Y estoy arto, la última de hoy ha sido el precio del billete sencillo del tranvia de Valencia. No solo es el peor transporte público de la ciudad en eficiencia, sino que además es el más caro. Cuesta 1,40 euros, más caro que la mismisima Barcelona donde el billete sencillo cuesta 1,35 y mucho más caro que nuestra capital con su gran red de servicio de metro, 1 euro. Indignante, la próxima vez me cuelo ya que no hay ningún control.

Por otro lado está el problema de las sustituciones en los institutos, resulta que las bajas de los profesores se cubren a partir de los 15 días, que al final se convierten en 1 mes. Tres cuartos de lo mismo en los hospitales donde los médicos están haciendo doble turno porque no contratan a más médicos. Así es imposible conseguir trabajar, ale después los que más se quejan de la educación española ya sabemos quién son…

Y así una sociedad se va degradando mientras nadie dice nada, nadie mueve un dedo y nadie tira una puta piedra o un grito a nuestros gobernantes Barberá y Camps. Eso sí, hemos tenido Papa, fórmula 1, Copa América, Ciudad de las Ciencias y una promoción de los cojones que nos ha puesto en Europa. Nos ha puesto en Europa como putas, si como prostitutas baratas que se gastan su dinero en embellecerse para el cliente. Valencia es una prostituta. ¡¡¡Venga turistas venid y bebed cervezas al sol!!!

Y esto me recuerda una película que vi el otro día, “La ola” (Die welle), película alemana que propone si sería posible una dictadura en la moderna Europa. Pues sugiere que con la desilusión en el sistema, la pobreza, la desigualdad, las ganas de cambio, etc. podrían promover un sistema dictatorial.

Yo me siento desilusionado, no creo en la política española, decepcionado porque veo que se ha convertido en un negocio.
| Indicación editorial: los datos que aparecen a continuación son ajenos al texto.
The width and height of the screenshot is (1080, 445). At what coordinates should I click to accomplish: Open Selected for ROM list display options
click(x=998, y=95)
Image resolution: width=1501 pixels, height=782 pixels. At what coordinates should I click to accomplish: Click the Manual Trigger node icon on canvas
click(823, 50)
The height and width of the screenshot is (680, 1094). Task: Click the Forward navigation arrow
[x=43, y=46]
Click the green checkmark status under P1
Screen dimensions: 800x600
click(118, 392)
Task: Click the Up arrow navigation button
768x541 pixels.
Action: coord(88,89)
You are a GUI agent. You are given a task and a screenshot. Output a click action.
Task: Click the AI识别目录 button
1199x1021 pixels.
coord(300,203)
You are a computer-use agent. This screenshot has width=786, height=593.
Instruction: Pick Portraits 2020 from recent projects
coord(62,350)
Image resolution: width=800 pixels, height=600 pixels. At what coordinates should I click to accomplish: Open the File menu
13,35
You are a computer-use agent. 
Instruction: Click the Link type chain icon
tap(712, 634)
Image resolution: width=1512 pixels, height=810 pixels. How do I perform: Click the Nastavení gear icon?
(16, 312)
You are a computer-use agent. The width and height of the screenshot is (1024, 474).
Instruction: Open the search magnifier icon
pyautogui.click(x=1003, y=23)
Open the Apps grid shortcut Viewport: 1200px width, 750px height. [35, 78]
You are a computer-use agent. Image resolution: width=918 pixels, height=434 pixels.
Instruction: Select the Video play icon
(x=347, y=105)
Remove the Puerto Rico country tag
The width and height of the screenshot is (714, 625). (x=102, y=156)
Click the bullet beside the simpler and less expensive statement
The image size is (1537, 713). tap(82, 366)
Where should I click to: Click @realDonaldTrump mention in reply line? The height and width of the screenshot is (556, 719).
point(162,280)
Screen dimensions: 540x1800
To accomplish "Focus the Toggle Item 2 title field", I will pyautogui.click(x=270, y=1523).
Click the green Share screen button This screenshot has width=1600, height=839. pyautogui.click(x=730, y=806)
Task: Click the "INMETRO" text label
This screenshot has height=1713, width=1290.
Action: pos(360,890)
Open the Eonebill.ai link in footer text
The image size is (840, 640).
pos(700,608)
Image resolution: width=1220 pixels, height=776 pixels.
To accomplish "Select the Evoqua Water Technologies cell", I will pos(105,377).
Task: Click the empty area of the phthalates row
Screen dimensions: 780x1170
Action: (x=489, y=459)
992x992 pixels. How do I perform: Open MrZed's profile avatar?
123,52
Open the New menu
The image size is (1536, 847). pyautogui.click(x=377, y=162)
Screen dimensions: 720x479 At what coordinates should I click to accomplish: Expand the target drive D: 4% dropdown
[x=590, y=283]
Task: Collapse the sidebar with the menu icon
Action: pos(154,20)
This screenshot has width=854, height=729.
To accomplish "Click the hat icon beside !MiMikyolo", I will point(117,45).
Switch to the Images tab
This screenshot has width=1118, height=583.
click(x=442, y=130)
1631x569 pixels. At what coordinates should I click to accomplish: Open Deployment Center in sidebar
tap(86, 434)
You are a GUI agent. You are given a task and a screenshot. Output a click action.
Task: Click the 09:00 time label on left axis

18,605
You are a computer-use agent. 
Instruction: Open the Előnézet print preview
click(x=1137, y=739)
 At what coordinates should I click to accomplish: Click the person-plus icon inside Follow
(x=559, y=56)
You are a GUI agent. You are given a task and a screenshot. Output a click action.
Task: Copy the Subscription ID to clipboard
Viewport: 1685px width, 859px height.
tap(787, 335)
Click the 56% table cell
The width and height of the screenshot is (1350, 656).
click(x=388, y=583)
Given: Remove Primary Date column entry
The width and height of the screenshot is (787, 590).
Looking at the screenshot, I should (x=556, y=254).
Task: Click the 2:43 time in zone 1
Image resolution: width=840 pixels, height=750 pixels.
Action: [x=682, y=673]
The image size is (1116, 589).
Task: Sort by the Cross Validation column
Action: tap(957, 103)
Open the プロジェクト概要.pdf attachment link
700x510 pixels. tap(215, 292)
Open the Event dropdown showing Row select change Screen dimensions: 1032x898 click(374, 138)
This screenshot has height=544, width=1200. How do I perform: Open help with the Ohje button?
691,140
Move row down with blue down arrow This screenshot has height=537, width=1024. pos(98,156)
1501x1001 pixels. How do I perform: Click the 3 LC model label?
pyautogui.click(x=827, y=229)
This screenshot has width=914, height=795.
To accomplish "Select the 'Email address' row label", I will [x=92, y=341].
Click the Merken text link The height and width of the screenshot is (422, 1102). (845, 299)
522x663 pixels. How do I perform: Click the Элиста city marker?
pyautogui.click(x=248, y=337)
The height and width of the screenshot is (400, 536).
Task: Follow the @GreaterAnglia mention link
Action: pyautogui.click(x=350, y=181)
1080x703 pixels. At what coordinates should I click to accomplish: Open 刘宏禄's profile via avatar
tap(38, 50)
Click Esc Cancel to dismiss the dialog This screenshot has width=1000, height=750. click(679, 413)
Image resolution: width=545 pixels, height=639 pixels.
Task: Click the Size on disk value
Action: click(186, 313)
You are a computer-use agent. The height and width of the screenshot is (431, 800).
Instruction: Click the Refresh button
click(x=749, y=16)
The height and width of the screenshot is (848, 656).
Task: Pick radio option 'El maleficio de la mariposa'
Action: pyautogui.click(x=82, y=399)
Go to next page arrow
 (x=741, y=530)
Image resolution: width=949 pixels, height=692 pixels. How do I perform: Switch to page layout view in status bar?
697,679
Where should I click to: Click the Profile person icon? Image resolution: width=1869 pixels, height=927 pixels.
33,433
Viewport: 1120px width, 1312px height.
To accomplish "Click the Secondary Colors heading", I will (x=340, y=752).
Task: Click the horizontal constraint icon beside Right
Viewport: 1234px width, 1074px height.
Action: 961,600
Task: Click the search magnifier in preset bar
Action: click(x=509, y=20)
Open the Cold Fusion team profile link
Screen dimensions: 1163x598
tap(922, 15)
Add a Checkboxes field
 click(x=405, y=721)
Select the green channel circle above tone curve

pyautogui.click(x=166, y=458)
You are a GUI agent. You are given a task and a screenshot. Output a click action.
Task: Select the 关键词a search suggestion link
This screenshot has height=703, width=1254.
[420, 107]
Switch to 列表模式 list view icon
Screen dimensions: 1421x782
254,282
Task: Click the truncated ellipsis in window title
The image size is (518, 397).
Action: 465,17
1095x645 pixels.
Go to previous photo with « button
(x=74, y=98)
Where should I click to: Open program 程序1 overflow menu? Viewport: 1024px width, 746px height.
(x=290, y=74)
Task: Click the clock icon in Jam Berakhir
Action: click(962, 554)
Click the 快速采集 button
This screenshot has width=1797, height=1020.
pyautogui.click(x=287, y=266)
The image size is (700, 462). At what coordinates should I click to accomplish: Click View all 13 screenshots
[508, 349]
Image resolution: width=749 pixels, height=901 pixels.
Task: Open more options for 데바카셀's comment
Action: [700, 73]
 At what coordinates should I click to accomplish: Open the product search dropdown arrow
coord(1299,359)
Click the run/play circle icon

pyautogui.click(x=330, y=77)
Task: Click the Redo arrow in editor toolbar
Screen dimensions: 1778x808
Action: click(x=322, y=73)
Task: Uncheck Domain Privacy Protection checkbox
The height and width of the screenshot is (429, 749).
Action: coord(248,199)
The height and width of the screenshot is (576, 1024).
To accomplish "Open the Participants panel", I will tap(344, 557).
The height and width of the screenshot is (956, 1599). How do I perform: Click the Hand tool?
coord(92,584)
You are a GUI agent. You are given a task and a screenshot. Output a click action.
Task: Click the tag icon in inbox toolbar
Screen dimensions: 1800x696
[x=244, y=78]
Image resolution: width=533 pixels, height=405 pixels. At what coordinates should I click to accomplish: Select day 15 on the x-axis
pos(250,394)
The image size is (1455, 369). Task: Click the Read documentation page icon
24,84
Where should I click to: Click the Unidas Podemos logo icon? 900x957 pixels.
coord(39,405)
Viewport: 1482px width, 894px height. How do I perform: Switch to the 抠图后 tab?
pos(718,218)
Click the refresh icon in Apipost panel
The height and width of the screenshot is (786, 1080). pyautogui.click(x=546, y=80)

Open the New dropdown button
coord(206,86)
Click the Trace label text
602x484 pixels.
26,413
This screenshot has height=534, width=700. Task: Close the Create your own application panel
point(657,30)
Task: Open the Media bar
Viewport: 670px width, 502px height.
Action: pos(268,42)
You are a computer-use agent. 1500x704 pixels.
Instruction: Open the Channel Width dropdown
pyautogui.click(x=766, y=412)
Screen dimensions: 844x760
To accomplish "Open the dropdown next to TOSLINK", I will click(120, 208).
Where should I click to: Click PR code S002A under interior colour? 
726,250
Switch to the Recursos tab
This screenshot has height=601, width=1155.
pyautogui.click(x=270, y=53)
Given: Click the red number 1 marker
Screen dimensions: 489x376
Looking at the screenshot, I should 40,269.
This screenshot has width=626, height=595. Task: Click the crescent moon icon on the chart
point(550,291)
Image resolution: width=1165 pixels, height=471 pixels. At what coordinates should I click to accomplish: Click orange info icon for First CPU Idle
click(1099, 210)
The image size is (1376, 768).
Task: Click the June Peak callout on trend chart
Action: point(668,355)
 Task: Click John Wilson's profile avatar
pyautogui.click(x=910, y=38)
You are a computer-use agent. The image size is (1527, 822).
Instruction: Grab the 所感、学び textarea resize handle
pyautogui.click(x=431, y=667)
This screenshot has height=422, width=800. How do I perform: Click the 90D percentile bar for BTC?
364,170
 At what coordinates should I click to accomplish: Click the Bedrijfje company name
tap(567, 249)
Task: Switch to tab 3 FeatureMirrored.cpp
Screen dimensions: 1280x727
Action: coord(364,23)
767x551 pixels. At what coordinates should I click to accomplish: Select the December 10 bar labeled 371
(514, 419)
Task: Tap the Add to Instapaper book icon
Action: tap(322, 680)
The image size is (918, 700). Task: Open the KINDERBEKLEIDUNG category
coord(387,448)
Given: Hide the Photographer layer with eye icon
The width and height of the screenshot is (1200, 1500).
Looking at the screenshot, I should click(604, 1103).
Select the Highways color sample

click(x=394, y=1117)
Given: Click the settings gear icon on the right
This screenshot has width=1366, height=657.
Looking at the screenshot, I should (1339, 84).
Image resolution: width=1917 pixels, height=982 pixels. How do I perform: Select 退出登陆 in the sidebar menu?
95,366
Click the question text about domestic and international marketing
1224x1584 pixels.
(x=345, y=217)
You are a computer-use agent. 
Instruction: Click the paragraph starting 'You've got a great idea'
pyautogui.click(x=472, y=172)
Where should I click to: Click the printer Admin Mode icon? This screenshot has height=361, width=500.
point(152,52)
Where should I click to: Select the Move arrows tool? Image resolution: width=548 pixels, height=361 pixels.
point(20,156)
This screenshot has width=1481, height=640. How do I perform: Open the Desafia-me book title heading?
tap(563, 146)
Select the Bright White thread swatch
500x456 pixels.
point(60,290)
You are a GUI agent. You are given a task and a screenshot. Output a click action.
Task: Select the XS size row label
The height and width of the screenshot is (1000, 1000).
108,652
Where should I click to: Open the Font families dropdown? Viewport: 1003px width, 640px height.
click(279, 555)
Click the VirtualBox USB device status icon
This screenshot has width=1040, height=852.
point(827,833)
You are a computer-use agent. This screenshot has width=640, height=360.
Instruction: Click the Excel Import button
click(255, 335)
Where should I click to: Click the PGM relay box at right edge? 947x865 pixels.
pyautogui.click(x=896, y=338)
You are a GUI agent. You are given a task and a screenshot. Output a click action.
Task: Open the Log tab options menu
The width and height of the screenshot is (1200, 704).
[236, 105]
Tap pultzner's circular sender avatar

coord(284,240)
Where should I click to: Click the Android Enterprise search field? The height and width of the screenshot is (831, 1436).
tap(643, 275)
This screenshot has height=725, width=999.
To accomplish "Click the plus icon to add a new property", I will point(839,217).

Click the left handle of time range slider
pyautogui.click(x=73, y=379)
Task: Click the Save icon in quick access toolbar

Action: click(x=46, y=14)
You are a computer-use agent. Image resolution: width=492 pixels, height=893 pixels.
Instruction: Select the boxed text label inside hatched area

En todos los ministerios se roba, cada adjudicación de obras, de terrenos, de permisos…. Encima los políticos se ríen: “…eso es como decir que el alcalde de Mazarrón está con la Jolie…” . ¿A qué punto hemos llegado? ¿pero estas personas son nuestros líderes? Pues sí, estas personas nos representan, representar significa que esas personas son las que defienden tus intereses.

Esta es la sociedad española, mientras tanto ya llegan las fallas, el folclore y las tradiciones, que está bien conservarlas, pero hacerlas el símbolo de nuestra identidad está mal. Valencia es paella, falleras y toros.